C’est exactement ce que nous révèle une infirmière de la Chirurgie qui donne ses impressions sur HM, qui a remis quelque peu en cause son travail :

« HM je le trouve pas très pratique, il nous demande quand même beaucoup de temps. Après ce que j’apprécie c’est d’avoir des prescriptions qui sont lisibles puis qu’elles sont informatisées donc lisibles pour nous contrairement à l’écriture du médecin qui toujours n’est pas lisible. Le médecin prescrit directement sur hm donc nous forcément on a un œil hein avertit et on peut dire ce qu’on connait si effectivement il y’a une erreur. Après c’est lui qui prescrit et c’est quand même plus nous qui retranscrivons avec ce risque d’erreur qui peut coûter cher à une infirmière quoi. Et ce n’est jamais très confortable en fait d’avoir peur de faire une erreur ou autre. Donc je pense que le fait d’une prescription lisible écrite par un médecin, moi je pense que c’est bien, ça vraiment c’est bien ».

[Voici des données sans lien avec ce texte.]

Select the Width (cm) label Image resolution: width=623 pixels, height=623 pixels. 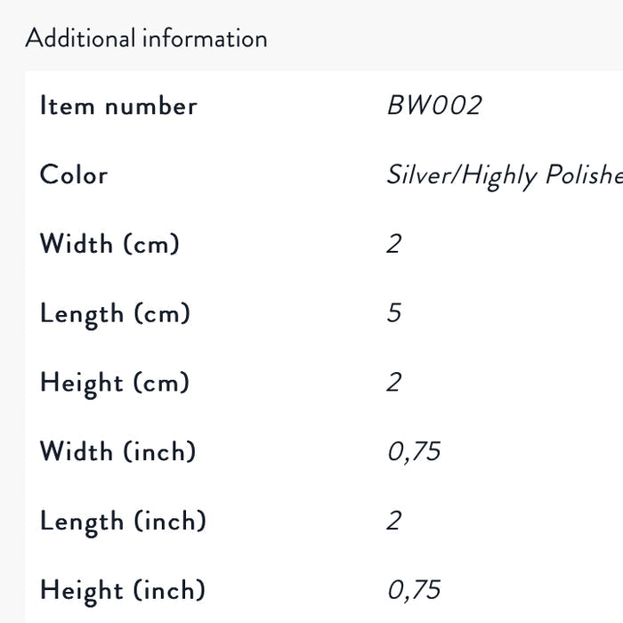coord(109,243)
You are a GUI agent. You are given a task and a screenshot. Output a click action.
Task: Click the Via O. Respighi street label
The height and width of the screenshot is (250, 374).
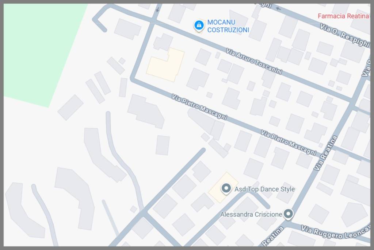point(344,35)
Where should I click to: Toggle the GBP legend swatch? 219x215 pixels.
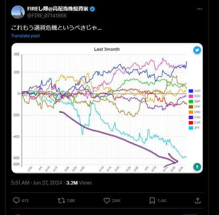pos(191,102)
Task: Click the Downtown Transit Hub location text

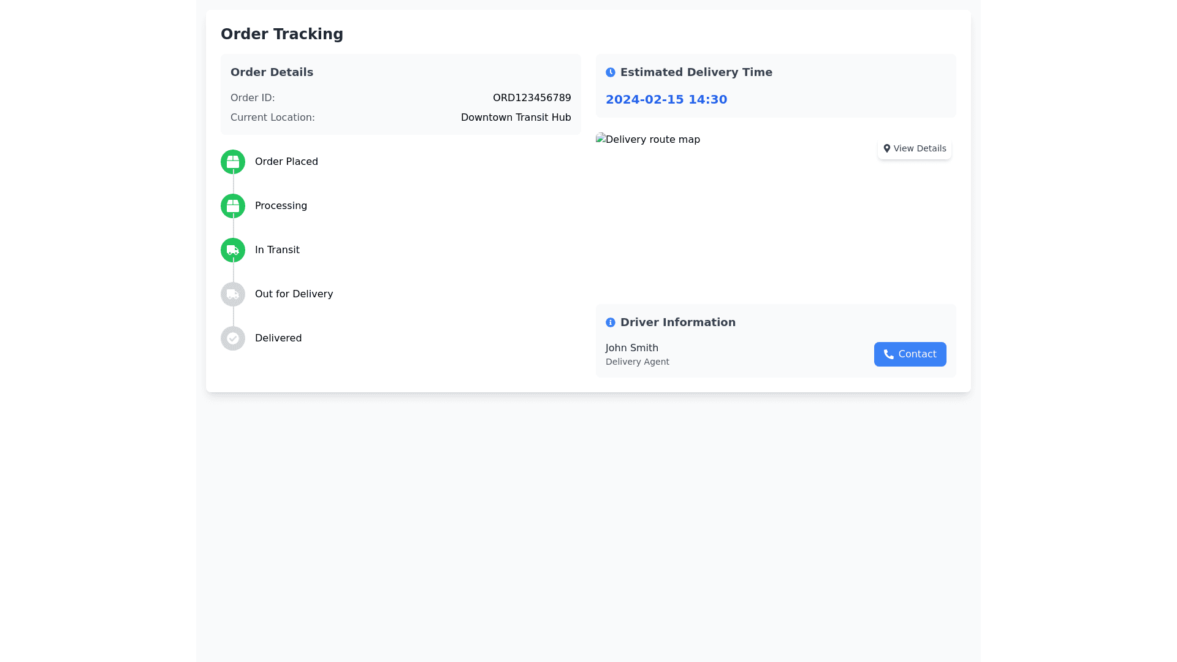Action: [x=516, y=118]
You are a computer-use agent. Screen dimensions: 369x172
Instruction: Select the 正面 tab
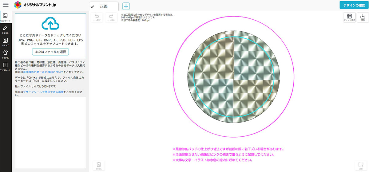click(104, 6)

Donc l’implantation d’HM est à comprendre dans ce contexte de renforcement de la sécurité qui est non seulement celle du patient, mais également celle des soignants, qui le jugent comme une alternative visant à une protection dans le travail. Car n’oublions pas qu’à l’image d’HM, les technologies dans le milieu de la santé en France s’inscrivent dans une volonté de résoudre la crise sanitaire suite à l’événement du « sang contaminé » qui remonte aux les années 80.

C’est ainsi que l’État jouait un rôle fondamental dans le cadre de la rationalisation et de la réorganisation du système de soins, à telle enseigne qu’il est devenu l’acteur principal du changement tel qu’il est souligné par Jean-Guy Lacroix :

« Dans cette révolution structurelle, l’État est appelé à jouer un rôle central. Comme élément

d’impulsion, comme usager modèle et comme chef de file dans les sphères qui relèvent directement de lui, telles que l’éducation ou la santé. [...] Il doit finalement apporter son soutien aux idées novatrices et à l’expérimentation dans la nouvelle économie » (Lacroix,

2001).

En France, le rôle de l’Etat s’est principalement illustré par la mise en place de nombreuses règles, de certifications, de lois et des décrets, bref des normes qui viennent alourdir le travail médical selon certains professionnels de santé, et qui jouent un rôle d’impulsion également dans la mise en place d’une technologie dans la santé.